Ein Bekannter bereitet das Wasser komplett fertig im Technikraum auf. Misst dann die Werte und kann dann automatisiert Nachfüllen und den Wasswechsel auf Anforderung machen.
Zusätzlich zu den Schaltern hat er einen Überlauf installiert.


----------



## frank0312 (23 Dezember 2018)

Das Salzwasser wird auch von mir  angesetzt im Fass. Ein Überlauf ist leider nicht mehr möglich, daher der extra Schwimmer als Notaus-Schalter.

Aber jetzt wo du es sagst mit Mischung bestimmen, sowas würde über Leitwertmessung gehen. Dazu muss aber dann das osmose gemessen werden damit wenn diese nicht 0,000 ppm ist vom Leitwert des Salzwasser um diesen Wert erhöht werden müsste. Mir ist leider keine Dichtemess-Sonde bekannt die den Leitwert ersetzen würde.


----------



## Blockmove (23 Dezember 2018)

Also wenn ich es richtig sehe, dann geht eine Leitung vom Osmose-Wasser und eine Leitung vom Salzwasser zum Aquarium.
Nachfüllen willst du nur mit Osmosewasser. Wasserwechsel nur mit Salzwasser.
Wie kommst du dann auf die richtigen Wasserwerte beim Wechsel?
Wäre nicht Nachfüllen UND Wechsel mit Salzwasser sinnvoll?
So läuft es zumindest bei meinem Bekannten


----------



## frank0312 (23 Dezember 2018)

Nein das ist ein fataler Fehler mit Salzwasser nachfüllen. Das osmose Wasser ist nur dazu da verdunstetes Wasser im Aqua auszugleichen. Somit hält man die Dicht aufrecht 
Würde man mit Salzwasser nachfüllen steigt der salzgehalt in Becken an, da Salz nicht verdunstet.

Das Wasser für den Wechsel wird händisch im Keller vorbereitet und auf die richtigen Werte gebracht. Mit einer Strömungpumpe immer gemicht und in Bewegung gehalten. 

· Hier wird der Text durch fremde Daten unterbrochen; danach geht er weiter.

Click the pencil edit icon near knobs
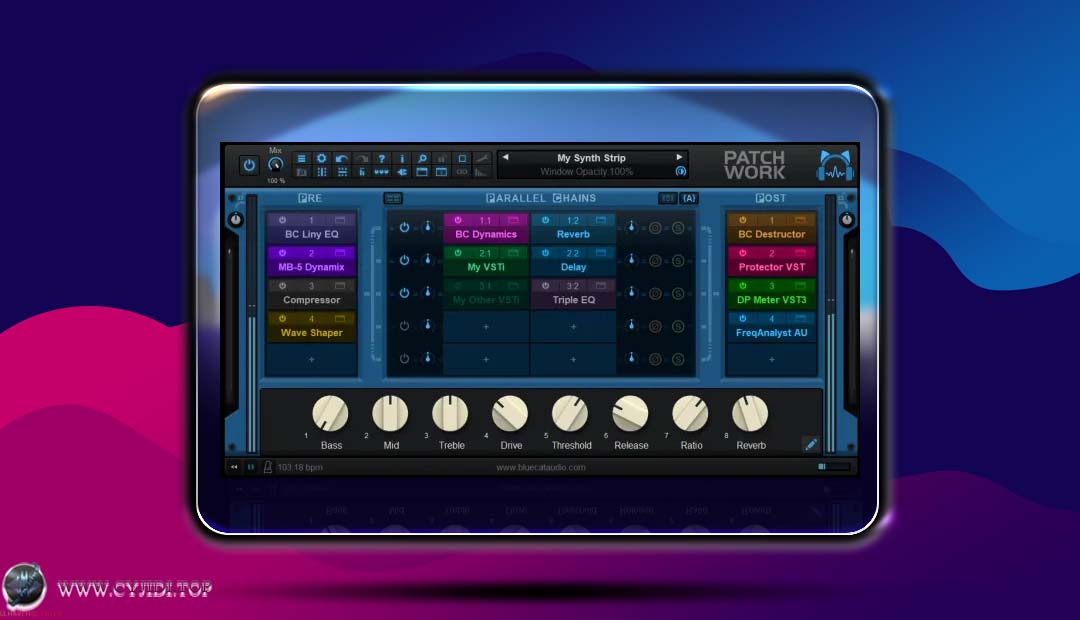The image size is (1080, 620). coord(811,444)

Bei mir verdunstet pro Tag 10 -15 liter Beckenwasser.


----------



## emilio20 (23 Dezember 2018)

Was genau möchtest du wissen ? Hardware ? Software ?
Programierst du die Steuerung selbst ?


----------



## frank0312 (23 Dezember 2018)

Ja erforderliche Hardware wäre schön nicht schlecht.

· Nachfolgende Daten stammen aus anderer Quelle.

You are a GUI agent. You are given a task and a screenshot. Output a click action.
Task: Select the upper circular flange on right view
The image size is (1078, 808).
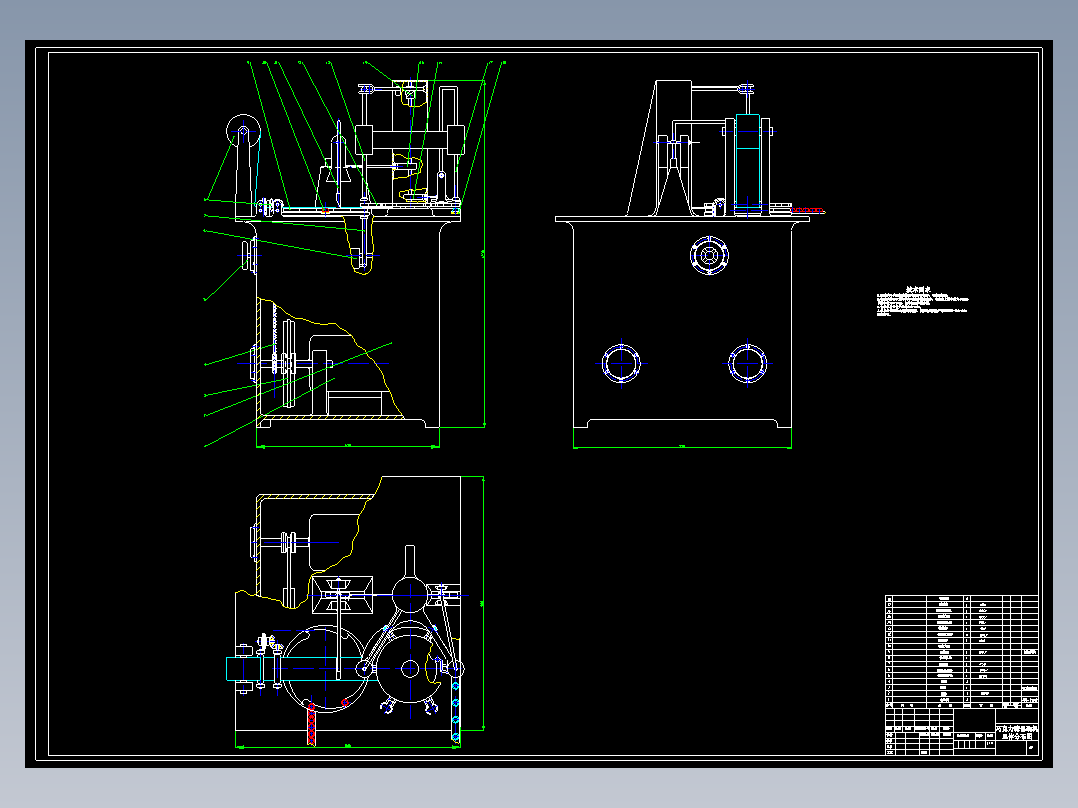pos(709,256)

Mit dem der Programmierung Spiele ich schon etwas rum aber das alles unter einen Hut zubekommen ist garnicht so einfach.
Für Tips dazu wäre ich auch dankbar.


----------



## emilio20 (23 Dezember 2018)

Die  Siemens LOGO! 8 12/24 RCE - 6ED1052-1MD00-0BA8 hat 8 Digitale Eingänge und 4 Relais Ausgänge kann aber erweitert werden müsste aber für dein Vorhaben ausreichen. .
Du benötigst noch ein Nezteil und die Software Siemens LOGO! Soft Comfort V8 - 6ED1058-0BA08-0YA1


----------



## Loenne (23 Dezember 2018)

frank0312 schrieb:


> Bei mir verdunstet pro Tag 10 -15 liter Beckenwasser.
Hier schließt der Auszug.